I’ve never been a fan of Albert Camus; I didn’t really understand what all the fuss was about. I found Plague and Stranger interesting, but not particularly noteworthy. I am changing that impression for the record here. I just finished reading “The First Man”, a fictionalized auto-biography of sorts of Camus’ time growing up in French Algeria. It was found among his things after his death, and is published unpolished and occasionally missing pieces and words.

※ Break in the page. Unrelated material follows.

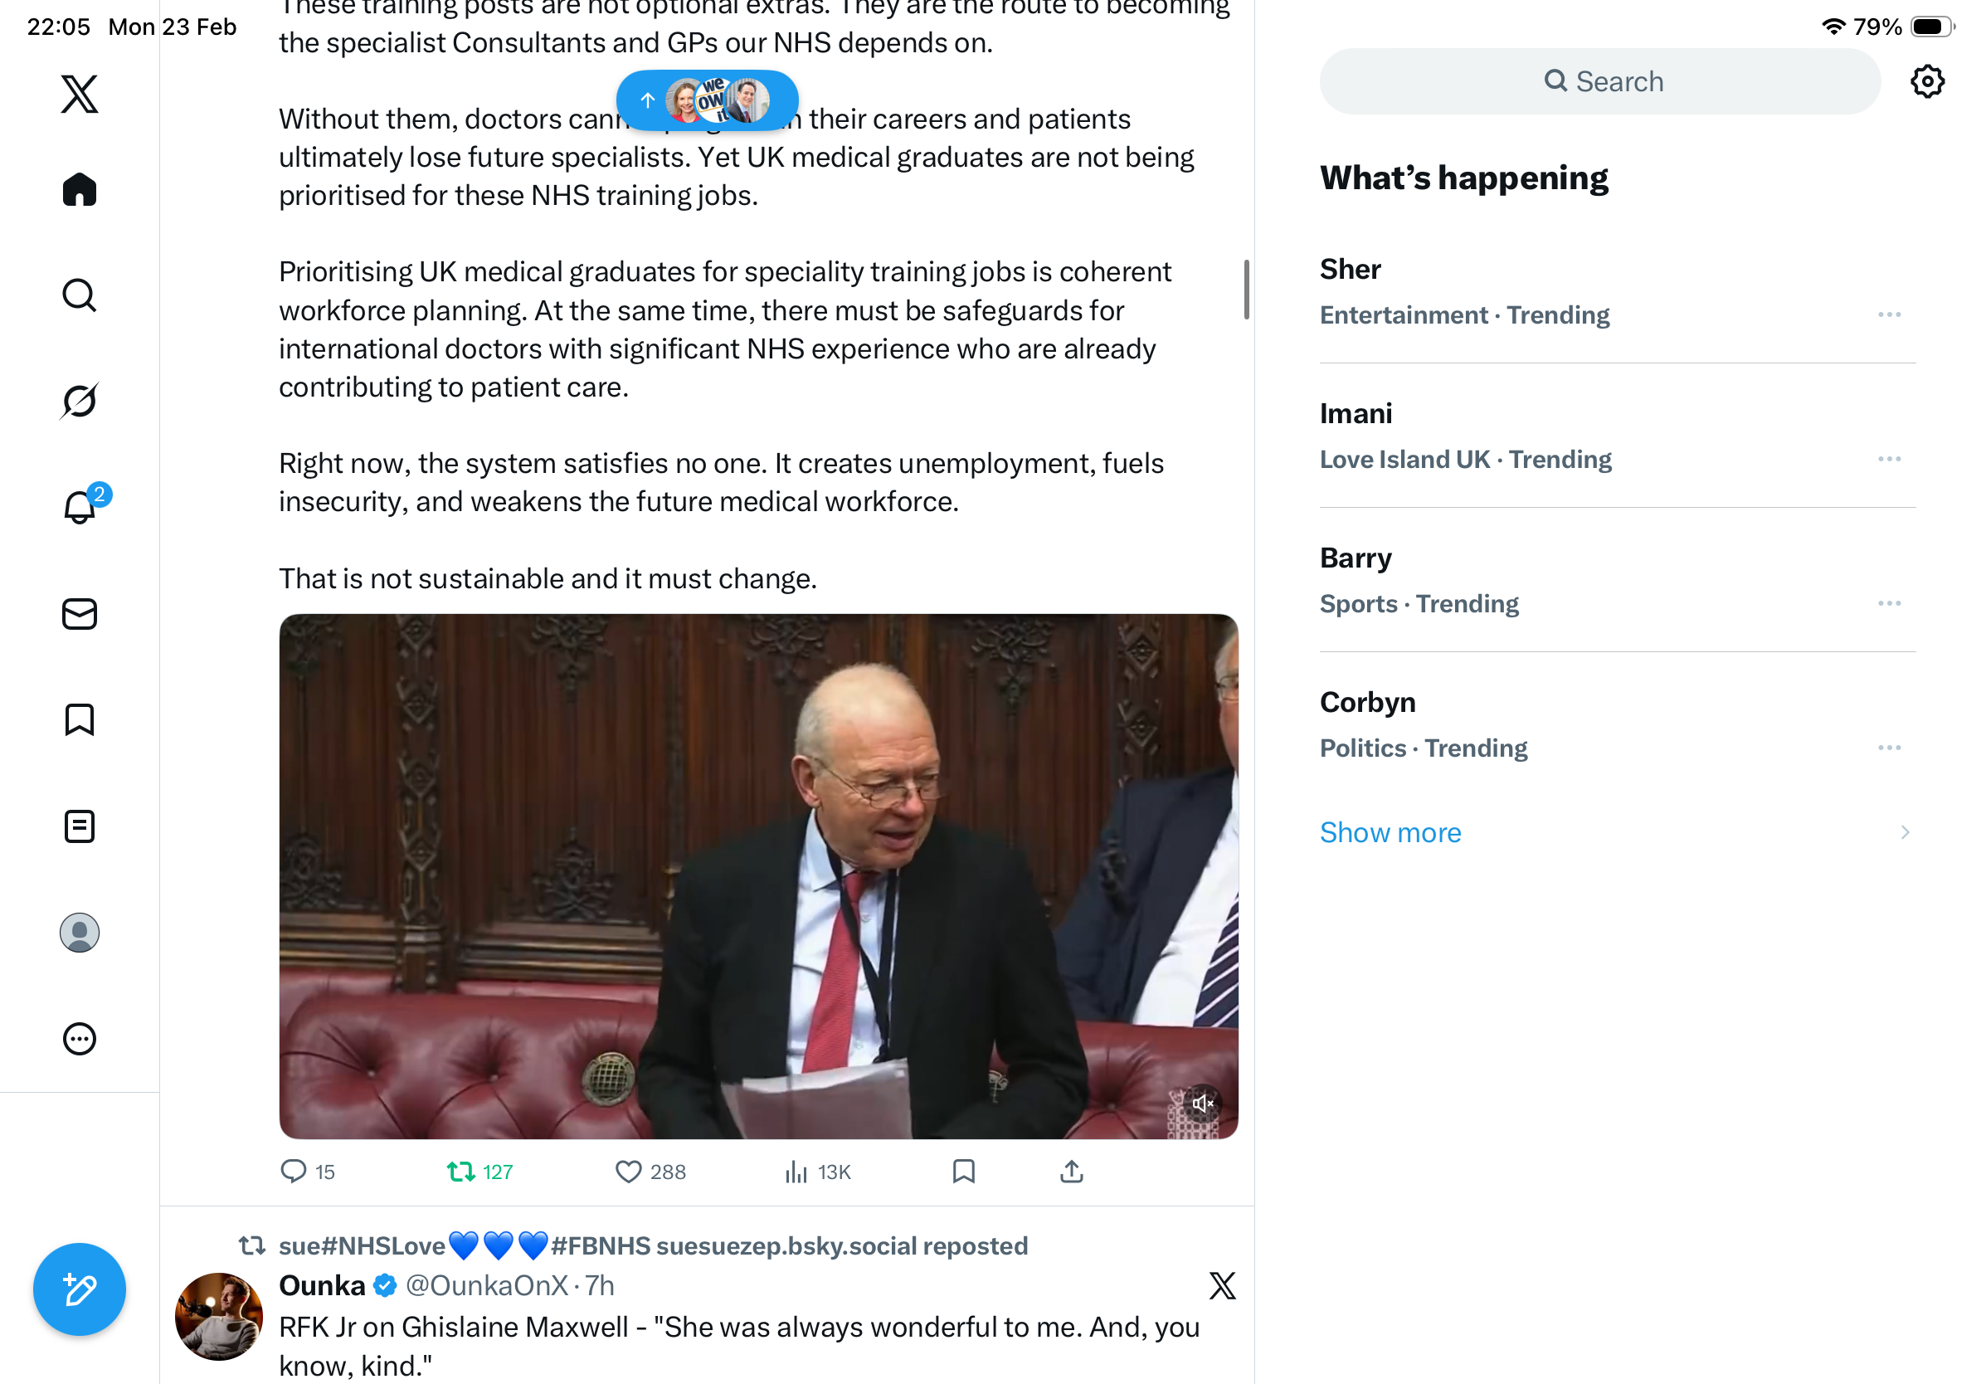Open more options for Corbyn trend
1981x1384 pixels.
(x=1889, y=748)
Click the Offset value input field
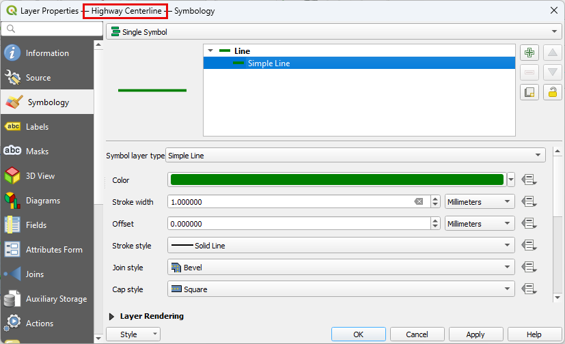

This novel is an extraordinary work of art, of fiction, of literature, and of life. It is imbued with a passion for life and nostalgia for a childhood of poverty and squalor which was nevertheless not dehumanizing – as poverty is for so many people – but instead somehow formative. We think a lot about money, to control it and thereby be controlled by it. Best I can tell Camus sought the opposite, to not think very much about it and thereby not be controlled by its presence (or lack). Granted, a tremendous feat if there is not enough food on the table or if the souls of your shoes are wearing thin. But to live a life more abundant, to seek out a more intense significance where we are placed by chance or providence – that is a trick, the trick perhaps in a world where we have all become jealous and mean, even the most prosperous of us.
But note to reader, meanness does not produce good literature, or good art. An overflowing heart (overflowing with gratitude mostly) is the fount of all blessings, including amazing novels like “The First Man”. The plot is simple, it is the search of a boy-become-man for the spirit of his father, who he never knew because the man died in the trenches of the first world war, in the place from whence he came – Algeria. French Algeria – rubbing up against Berbers and Arabs but not in that “colonial against oppressed” narrative of now but in the bitter poverty of the settler. A boy who was extraordinary, from a family that could not read or write. A mother’s love, a grandmother’s presence – a father’s absence. The simple joys of childhood made more heady through privation.
The lack of any bitterness – that is the amazing thing here. Our world has become jealous; maybe it has always been so but I am feeling it more acutely these days. Everything seems to be zero sum. I guess that is the way of the world; if you are not besting somebody, you are not making your mark. Even in my career, as I think back over the years in places not unlike Camus’ Algeria, every achievement I have had has been at the expense of others who saw my successes as their failure. Even when I assumed I was right, for who fights for what they thing is wrong – except the truly wicked – so too they… And who knows which side history will favor. I once beat Hugo Chavez in an election, a new constitution meant to pave the way for communism. His most bitter defeat and darkest night, until the cancer. I successfully laid the seeds of peace in Mali, finally arriving at a peace process – the Tuareg rebels’ lasting defeat of their so-desperately desired homeland. I held off ISIS in Nigeria, forcing the overthrow of their commander. Building a path to the rehabilitation of their soldiers; their caliphate again unfulfilled by the disturbances of the meddling west. And my defeats – Romney pumping his own gas the morning after a crushing defeat to the forces of incompetence and prejudice; that was a hard day. War returning to Armenia, befuddling the dreams and hopes of the reformers. But these are the grand games; there are also the private ones, a book unpublished (or worst published and unread). The hopes of a job that went to another, of an opportunity passed by for those I deem inferior. Powerlessness, and in that can come bitterness – which is why I read Camus.
Because this is all life, the jockeying and push-pull of significance. And that is the life for which Camus has such a great love; a love that comes seeping out of this his greatest novel (for which he received no praise, for he was dead) – but yet which he bequeathed to us to remind us that the joy is to be found in the journey, in the wonder and magic of an Arab night sky or a Caucasian mountain range at dawn. The crispness of a walk in the snow and the love of a beautiful woman. The pleasure of a good book that makes our heart stop for a moment, reminding us that we are alive now and that our best task would be to live our lives, the ones that we have – not hoping instead desperately to somehow live somebody else’s, through the shadow existence of envy.